Pantheon Work promotes organizational cultures in which caring and mutual empowerment are part of the daily lives of everyone on the team, through a set of concrete practices that are mutually empowering. We believe that caring spaces arise naturally among people, if the forms and conditions of work allow it:

  • With explicit recognition of the efforts and contributions of all people.
  • With the overall vision of how it brings value to the organization and its ecosystem.
  • With strategic approaches that take into account uncertain environments.
  • With the ability to take reasonable risks, and to make mistakes.
  • With room for different voices and opinions.
  • And in general, with incentives for collaborative work and mutual support.

We do not generally support the creation of care spaces from management positions; we only favor their creation if the people in the team express the need to do so. In organizations, moreover, people assume that these are spaces of care with limits and respect for privacy, of voluntary participation, and created for a specific and transparent reason. And yet, it is sensitive, because it requires an exposure and a vulnerability that can be more of an added cause of anxiety than a relief.

In relation to these spaces, moreover, there is an issue with which we must be intransigent for both ethical and strategic reasons. We do not promote care spaces that are an island in the midst of an organizational culture of distrust, competition and even generalized abuse. Nor can this culture be replaced by adherence to a particular ideology and organizational needs that override people’s ideas and needs. That is why we are wary of the perverse use of purpose and values in organizations.

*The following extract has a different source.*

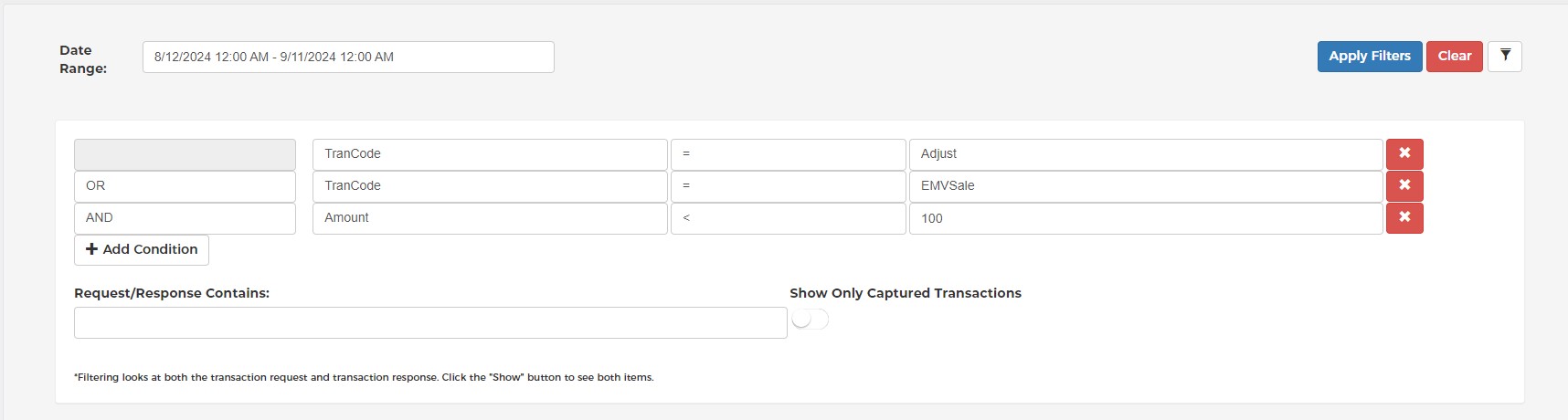
Task: Focus the Request/Response Contains text box
Action: click(430, 323)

That said, the pandemic has also affected organizations with caring organizational cultures. We have seen how these types of organizations we work with have brought out the best in all people, at all levels, to take care of themselves. And they have done so in a complicated context, often with increased workloads that have strained people with children or dependents during working hours due to confinement. We have seen the solidarity of those who did not have these obligations, working more so that their colleagues could take care of their relatives.

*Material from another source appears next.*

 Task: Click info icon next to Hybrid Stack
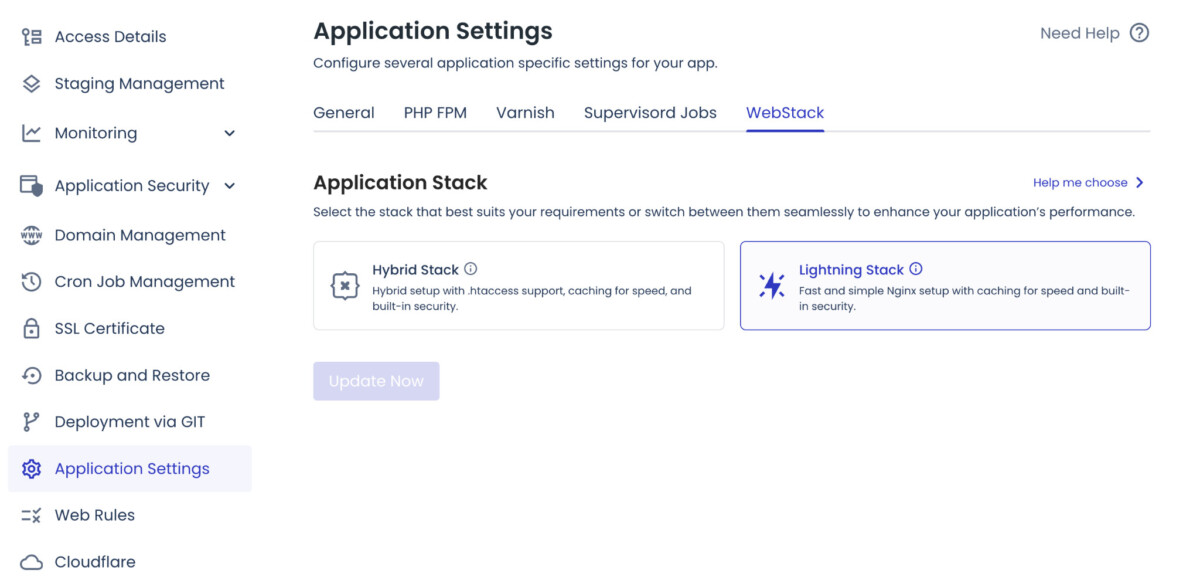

For these companies we have prepared some training-action workshops, because it does not mean that it has not been difficult even though it has been overcome. No organization (or society) was perfectly prepared for such strict and long-lasting confinement measures, which affect people’s moods and can leave after-effects. With these workshops we provide support so that the experience of having overcome the COVID-19 pandemic can reinforce their anti-fragility. This workshop also serves to promote collaborative and networked cultural practices from a caring perspective.

The workshops have been designed and are conducted jointly with our collaborator Chantal Blanco, an expert in Strategic Change and Communication from the Palo Alto School of Paul Watzlawick and Giorgio Nardone. Chantal is a registered psychologist with long experience as a manager in centers of attention to people, and as a therapist of Brief Strategic Therapy and coach for professionals.